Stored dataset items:

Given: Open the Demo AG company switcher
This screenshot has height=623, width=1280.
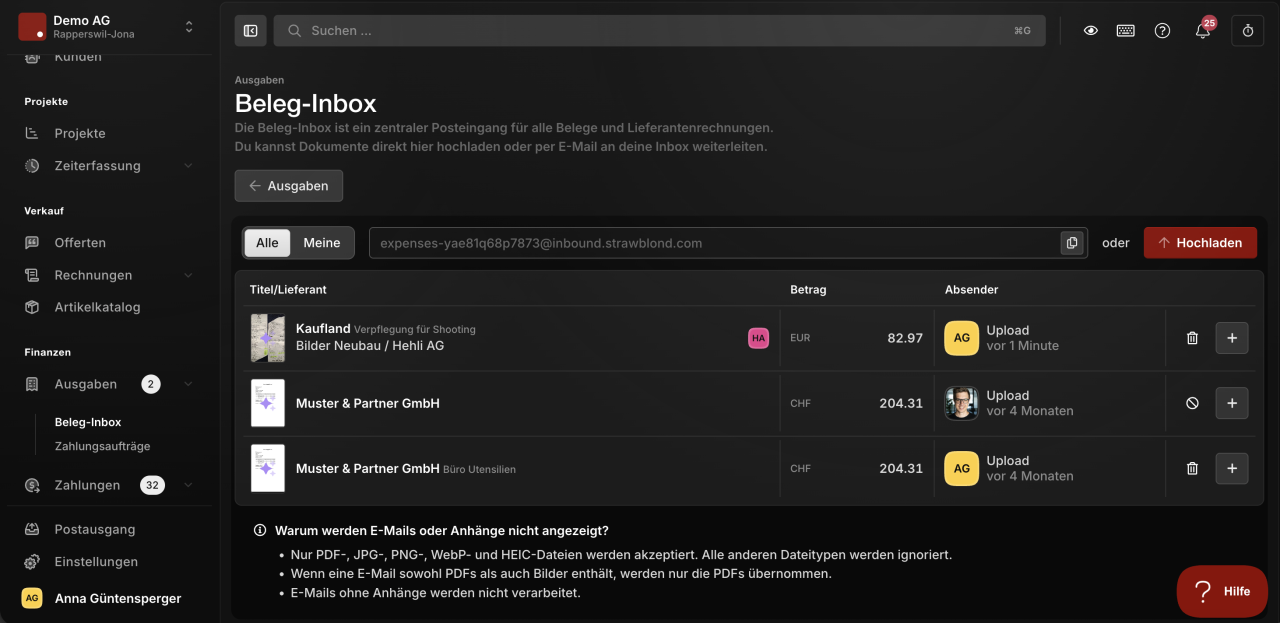Looking at the screenshot, I should (x=106, y=27).
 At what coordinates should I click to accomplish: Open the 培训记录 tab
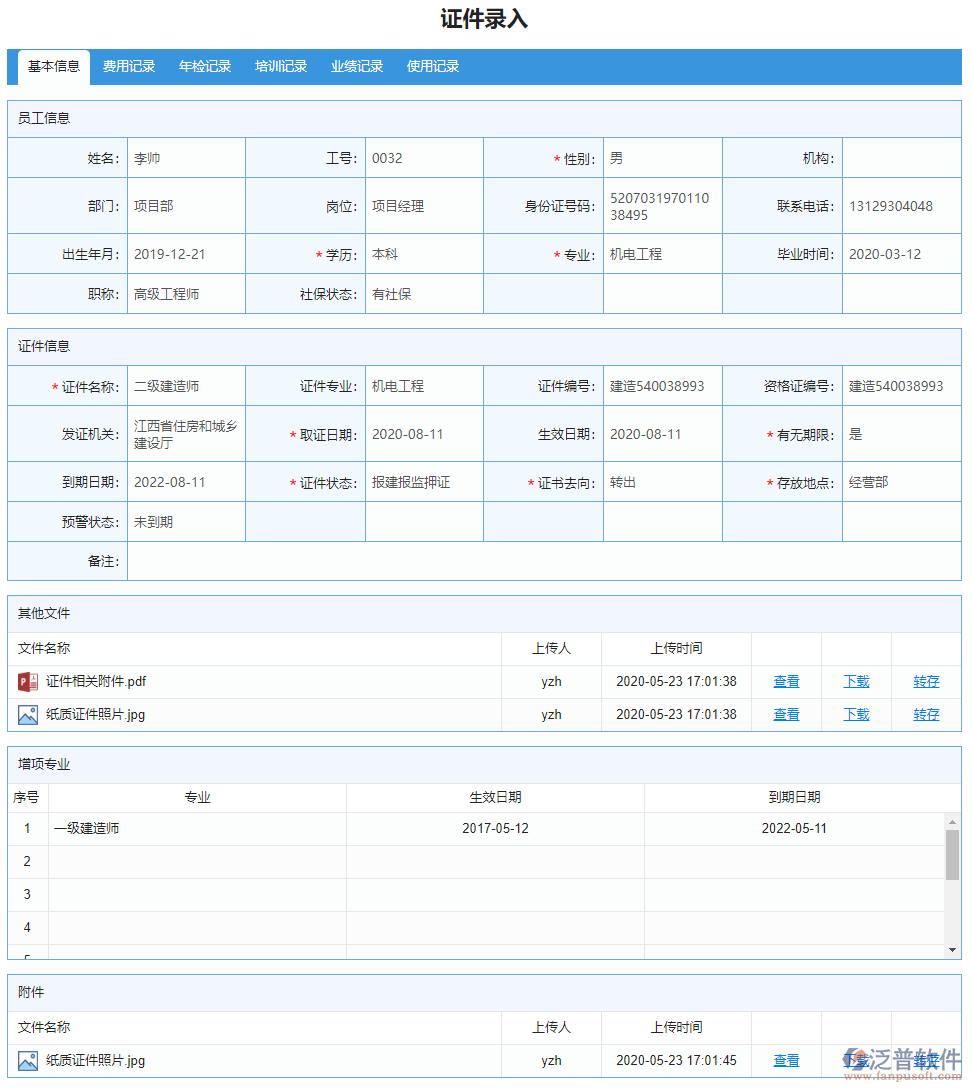[x=280, y=66]
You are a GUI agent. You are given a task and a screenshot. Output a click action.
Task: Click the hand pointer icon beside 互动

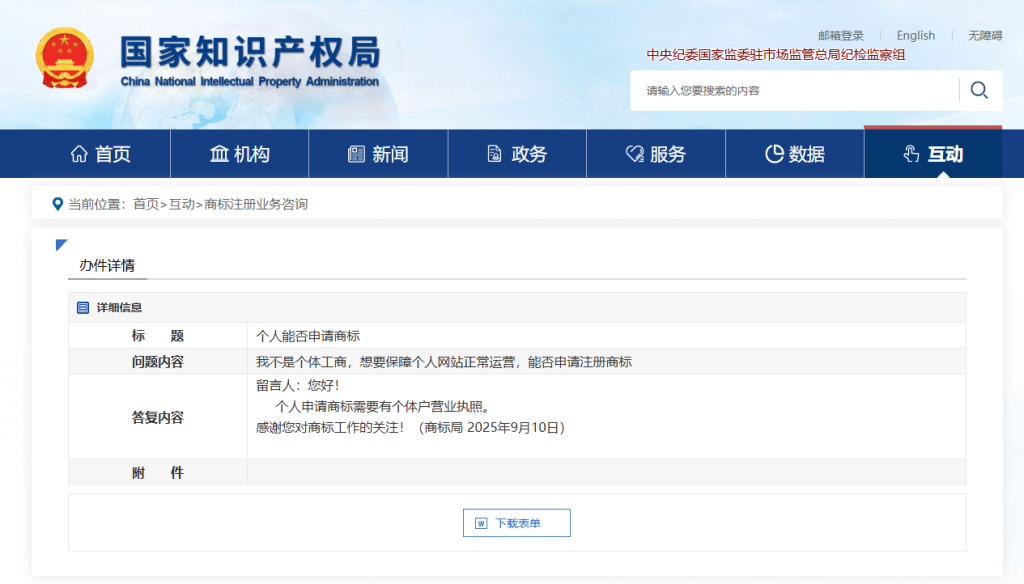click(911, 154)
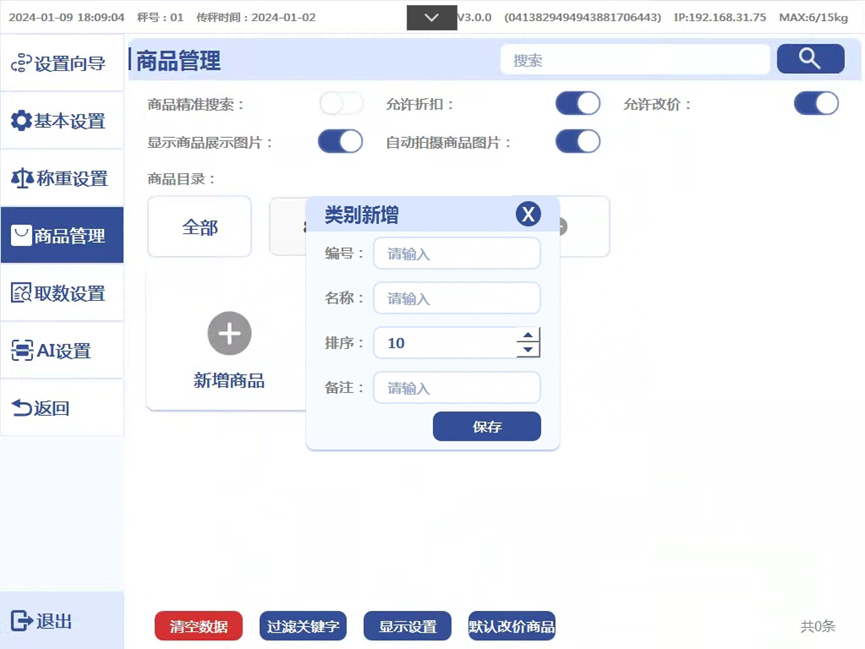
Task: Open 设置向导 from the sidebar
Action: click(62, 64)
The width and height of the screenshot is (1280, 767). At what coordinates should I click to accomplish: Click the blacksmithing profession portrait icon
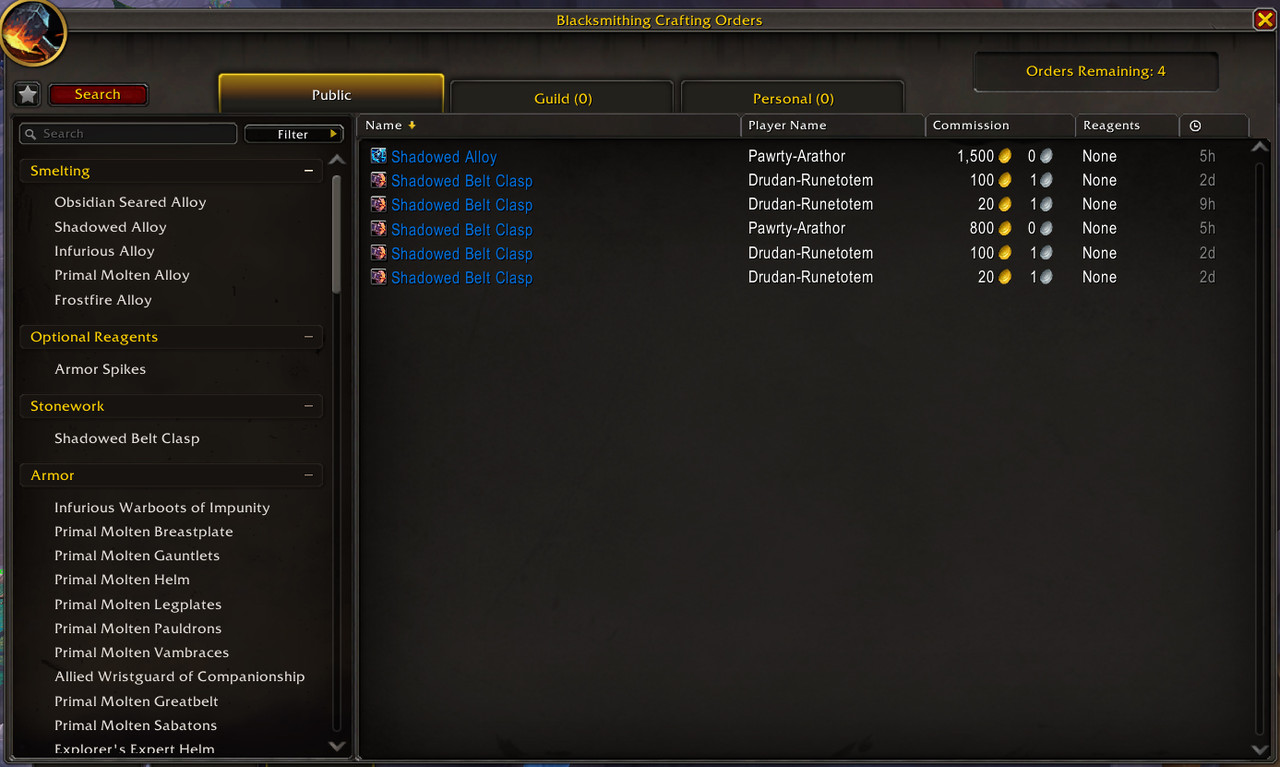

ABOUT THIS EXERCISE:
All lines from the one containing "Task: Click the hand pointer icon beside 互动" to the last line of the data above, both included, should be printed exactly, and the pictures should not appear.

REPLY TO THE TASK:
Task: Click the hand pointer icon beside 互动

click(911, 154)
Task: Open 设置向导 from the sidebar
Action: click(62, 64)
The width and height of the screenshot is (1280, 767). At what coordinates should I click to accomplish: Click the blacksmithing profession portrait icon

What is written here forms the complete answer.